Department of Chemistry, University of Nebraska, Lincoln, NE, United States.
Clin Chim Acta. 2011 Aug 17;412(17-18):1606-15. doi: 10.1016/j.cca.2011.05.012. Epub 2011 May 13.
The glycation of human serum albumin (HSA) during diabetes can affect the ability of this protein to bind drugs and small solutes in blood. This study describes the use of (16)O/(18)O-labeling and matrix-assisted laser desorption/ionization time-of-flight mass spectrometry to compare the levels of modification that occur throughout HSA under various glycation conditions in vitro. These quantitative studies build on a recent report that has identified the early and advanced glycation products that are formed on such samples of HSA.
Glycated HSA samples were prepared by incubating 42 g/l HSA with 0 to 15 mmol/l glucose at pH 7.4 and 37°C for up to 5 weeks. A control HSA sample was digested in (16)O-enriched water and glycated HSA samples were digested in the presence of (18)O-enriched water. These 2 types of samples were then mixed and the amounts of (16)O- vs. (18)O-labeled peptides were measured to determine the levels of modification that were occurring throughout HSA.

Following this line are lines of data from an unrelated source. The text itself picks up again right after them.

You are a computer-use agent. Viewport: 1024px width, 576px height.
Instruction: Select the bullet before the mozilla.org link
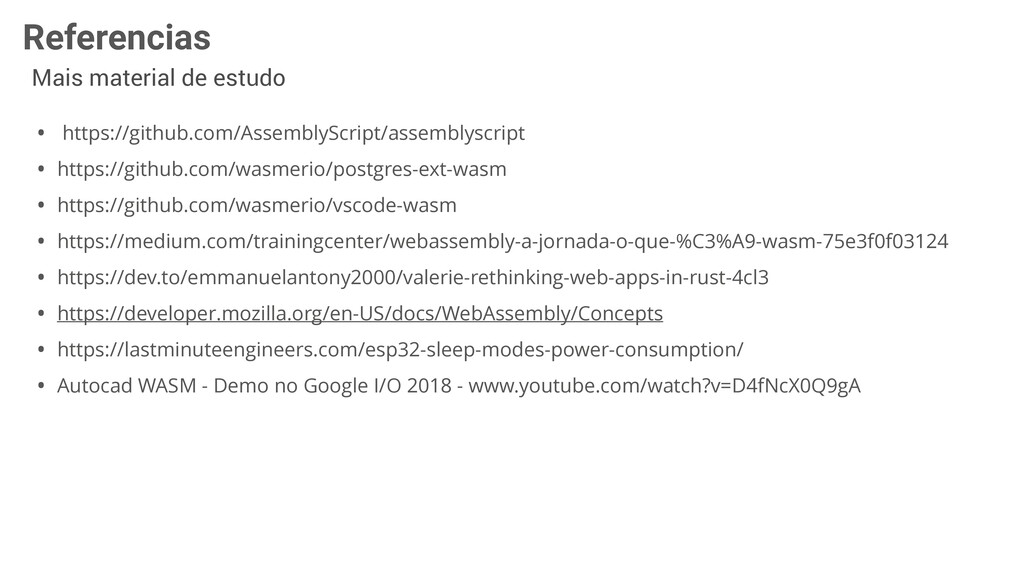pos(41,313)
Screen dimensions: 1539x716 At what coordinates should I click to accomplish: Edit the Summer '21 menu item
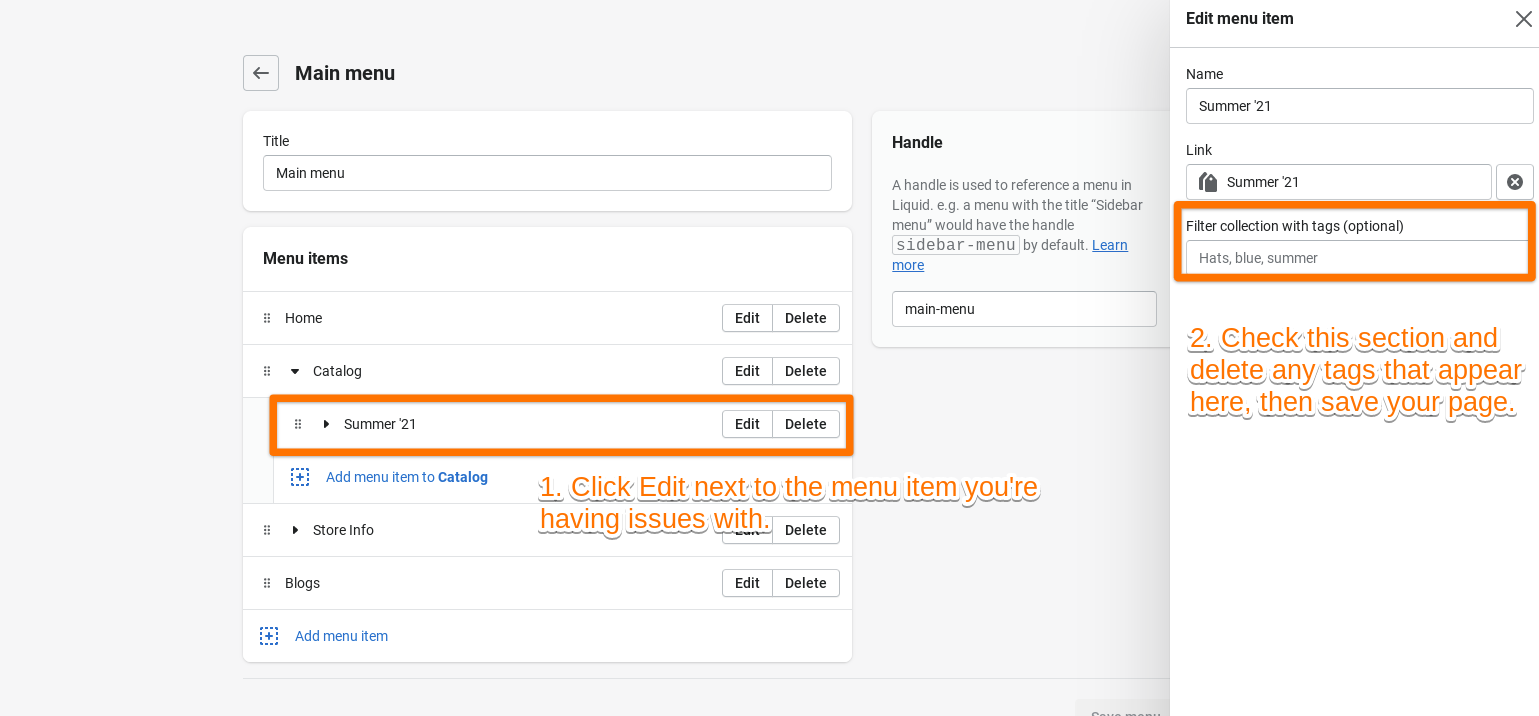747,424
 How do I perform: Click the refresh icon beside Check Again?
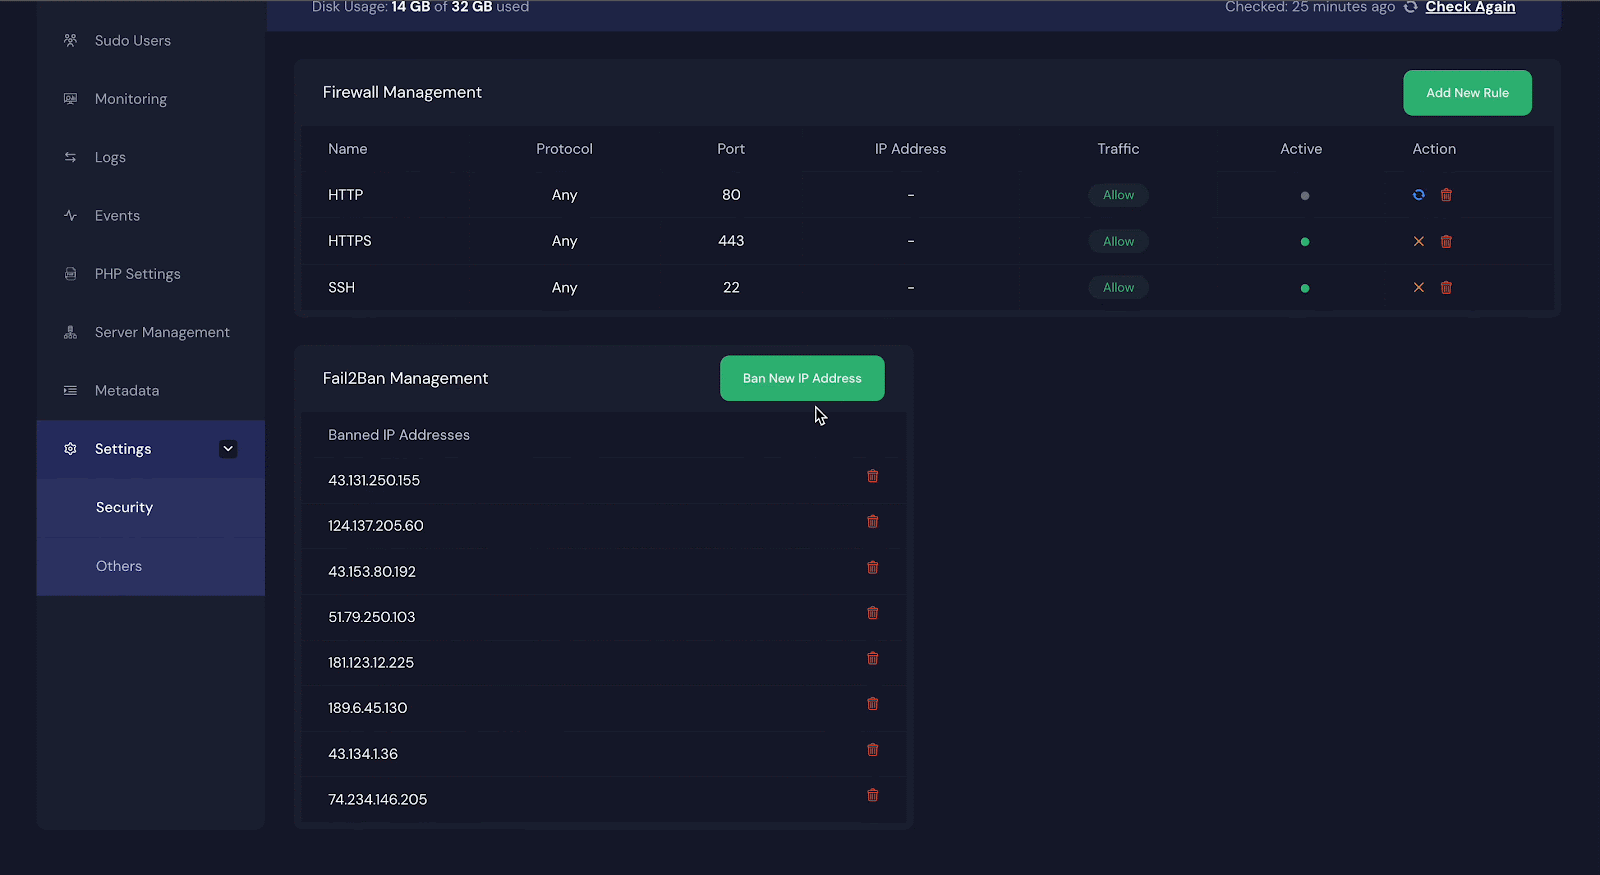point(1410,7)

The largest levels of modification occurred in residues 101-119, 1-10 or 42-51, 87-100, 360-372, 521-531, and 275-286 of HSA after 2 weeks of glycation, and in residues 21-41, 1-10 or 42-51, 521-531, 82-93, and 146-160 after 5 weeks of glycation. Some of these regions contained the N-terminus, K199, K439, and K525, which have been previously identified as major glycation sites on HSA. The glycation pattern of HSA was dominated by early glycation products (e.g., fructosyl-lysine) after a reaction period of 2 weeks for mildly glycated HSA, while advanced glycation end products became more prominent at longer reaction times.
The time course of the observed modifications indicated that the pattern of glycation products changed as HSA was incubated over longer periods of time with glucose. Several regions found to have significant levels of modification were at or near the major drug binding regions on HSA. These results explain why the interaction of some drugs with HSA has been observed to vary with the level of glycation for this protein.
在糖尿病期间,人血清白蛋白(HSA)的糖化作用会影响该蛋白结合血液中药物和小分子的能力。本研究描述了使用(16)O/(18)O 标记和基质辅助激光解吸/电离飞行时间质谱,比较体外不同糖化条件下 HSA 中发生的修饰水平。这些定量研究建立在最近的一份报告的基础上,该报告确定了在这种 HSA 样本上形成的早期和晚期糖基化产物。
将 42 g/L HSA 与 0 至 15 mmol/L 葡萄糖在 pH 7.4 和 37°C 下孵育长达 5 周,制备糖化 HSA 样品。对照 HSA 样品在(16)O 富集水中消化,糖化 HSA 样品在(18)O 富集水中消化。然后将这 2 种样品混合,并测量(16)O-与(18)O-标记肽的量,以确定 HSA 中发生的修饰水平。
糖化 2 周后,HSA 中修饰水平最大的区域为 101-119、1-10 或 42-51、87-100、360-372、521-531 和 275-286,糖化 5 周后修饰水平最大的区域为 21-41、1-10 或 42-51、521-531、82-93 和 146-160。这些区域中的一些包含 N 末端、K199、K439 和 K525,它们以前被确定为 HSA 上的主要糖化位点。在温和糖化 HSA 的反应期为 2 周时,HSA 的糖化模式主要由早期糖化产物(如果糖基赖氨酸)主导,而随着反应时间的延长,晚期糖基化终产物变得更加明显。
观察到的修饰的时间过程表明,随着 HSA 与葡萄糖孵育时间的延长,糖化产物的模式发生了变化。在 HSA 中发现有显著修饰水平的几个区域位于或接近 HSA 上的主要药物结合区域。这些结果解释了为什么一些药物与 HSA 的相互作用会随着该蛋白的糖化程度而变化。